Sorry, but whether a person prefers West Coast contemporary log cabins to classical revival town halls is hardly the government’s purview. Same goes for individual choices about philanthropy and degrees of energy expended in employment. As long as you’re supporting yourself, I don’t care if you’re sweating bullets or lazily coasting in a cushy desk job that’s intellectually beneath you. And neither should the government.
Forget all this lecturing about what officialdom thinks new Canadians should be like. And enough already with the stilted explanations and definitions of national taste (“Canadian football is a popular game that differs in a number of ways from American football”; “The films of Denys Arcand have been popular in Quebec and across the country.”). None of that subjective fluff should (or really can) be imparted by the government.
What new Canadians truly need to learn from an official document like the citizenship guide are the limits of government in this country.
What distinguishes Canada from so much of the non-Western world is that, human rights commissions notwithstanding, the government is restrained from interfering in personal matters of religion and thought. Canadians can say what they like, associate with whom they wish and criticize their leaders without fear of reprisals.
These basic but crucial freedoms are not the norm in many immigrants’ countries of origin. Nor are they self-evident or trivial. Wouldn’t you, therefore, want them emphasized more than, say, the inventor of the pacemaker or the iconography of the beaver?
Space-wise they are not.
The 68-page guide devotes less than half a page (roughly 14 lines) to the totality of our traditional ordered liberties, including habeas corpus. And those 14 lines are merely a list with no elaboration or examples. Since the “Popular Sports” section of the guide gets more ink and explanation than that, you can’t blame new Canadians if they come away with the impression that we care more about curling (“an ice game introduced by Scottish pioneers”) than freedom of speech — and expect them to, as well.
For comparison, I looked up the United States’ official online study material for the civics portion of their naturalization test.
I found 100 practice questions and answers dealing with specific points of history, separation of powers, enumerated rights, limits on government and constitutional amendments to those limits on government. Canada’s new guide offers three practice questions and answers (there are more questions without answers), one of which emphasizes the vague and unexplained notion of “taking responsibility for oneself and one’s family.” Another one asks about the significance of the poppy.

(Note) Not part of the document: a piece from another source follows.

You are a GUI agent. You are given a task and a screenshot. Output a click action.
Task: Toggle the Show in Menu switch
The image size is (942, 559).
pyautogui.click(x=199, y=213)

The United States also has a publication for new immigrants called A Citizen’s Almanac, which not only lists but explains the various ways in which the government must respect its citizens’ freedoms, including the presumption of innocence and the right to trial by jury: “Americans can make their own decisions and pursue their own interests as long as it does not interfere with the rights of others.”
By contrast, the new Canadian Citizenship and Immigration guide meekly offers: “You can question the police about their service or conduct if you feel you need to.” Wow, talk about empowerment. But at least our immigrants will know that “Alexander Graham Bell hit on the idea of the telephone at his summer house in Canada.” Which will surely serve them just as well.
The government doesn’t owe new Canadians a living or a lecture. But it does owe them a meaningful lesson in the limits on its power.
On that count, if not on any other, the citizenship study guide remains several pages too short.